Retype, without any change, the first line of the records and every line after it through the one containing "Task: Go to the Innovation section".

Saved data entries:
########
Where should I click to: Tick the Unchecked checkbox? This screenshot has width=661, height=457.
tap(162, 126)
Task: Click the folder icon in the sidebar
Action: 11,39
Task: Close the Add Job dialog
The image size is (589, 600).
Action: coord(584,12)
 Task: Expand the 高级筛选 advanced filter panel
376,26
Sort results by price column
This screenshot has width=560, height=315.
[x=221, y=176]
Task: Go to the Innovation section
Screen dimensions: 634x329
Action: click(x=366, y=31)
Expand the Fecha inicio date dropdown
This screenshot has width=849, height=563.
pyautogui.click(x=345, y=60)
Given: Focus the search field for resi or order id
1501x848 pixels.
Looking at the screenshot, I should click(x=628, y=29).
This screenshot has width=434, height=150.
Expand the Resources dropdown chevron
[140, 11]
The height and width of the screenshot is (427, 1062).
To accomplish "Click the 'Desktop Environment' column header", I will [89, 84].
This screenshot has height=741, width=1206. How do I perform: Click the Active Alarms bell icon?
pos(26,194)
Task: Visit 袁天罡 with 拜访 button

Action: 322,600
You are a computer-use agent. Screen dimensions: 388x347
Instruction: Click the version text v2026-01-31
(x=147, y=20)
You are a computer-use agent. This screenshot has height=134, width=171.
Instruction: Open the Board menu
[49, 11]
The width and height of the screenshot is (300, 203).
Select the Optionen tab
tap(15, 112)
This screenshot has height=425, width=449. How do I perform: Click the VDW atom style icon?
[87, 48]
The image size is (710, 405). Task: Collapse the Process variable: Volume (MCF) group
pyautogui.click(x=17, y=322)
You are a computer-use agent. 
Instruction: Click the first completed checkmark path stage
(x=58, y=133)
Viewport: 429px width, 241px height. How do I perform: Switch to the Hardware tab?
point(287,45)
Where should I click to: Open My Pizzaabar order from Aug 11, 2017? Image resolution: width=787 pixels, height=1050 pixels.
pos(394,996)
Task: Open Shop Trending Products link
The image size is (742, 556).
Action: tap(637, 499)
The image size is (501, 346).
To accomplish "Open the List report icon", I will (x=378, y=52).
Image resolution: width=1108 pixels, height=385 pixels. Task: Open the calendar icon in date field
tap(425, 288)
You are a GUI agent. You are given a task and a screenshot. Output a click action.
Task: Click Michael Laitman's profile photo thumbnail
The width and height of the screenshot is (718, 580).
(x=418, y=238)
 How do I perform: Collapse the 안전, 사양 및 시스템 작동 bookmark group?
########
Solution to this exercise –
Where should I click to: Tick the Unchecked checkbox? This screenshot has width=661, height=457.
tap(162, 126)
Task: Click the folder icon in the sidebar
Action: 11,39
Task: Close the Add Job dialog
The image size is (589, 600).
Action: coord(584,12)
 Task: Expand the 高级筛选 advanced filter panel
376,26
Sort results by price column
This screenshot has width=560, height=315.
[x=221, y=176]
Task: Go to the Innovation section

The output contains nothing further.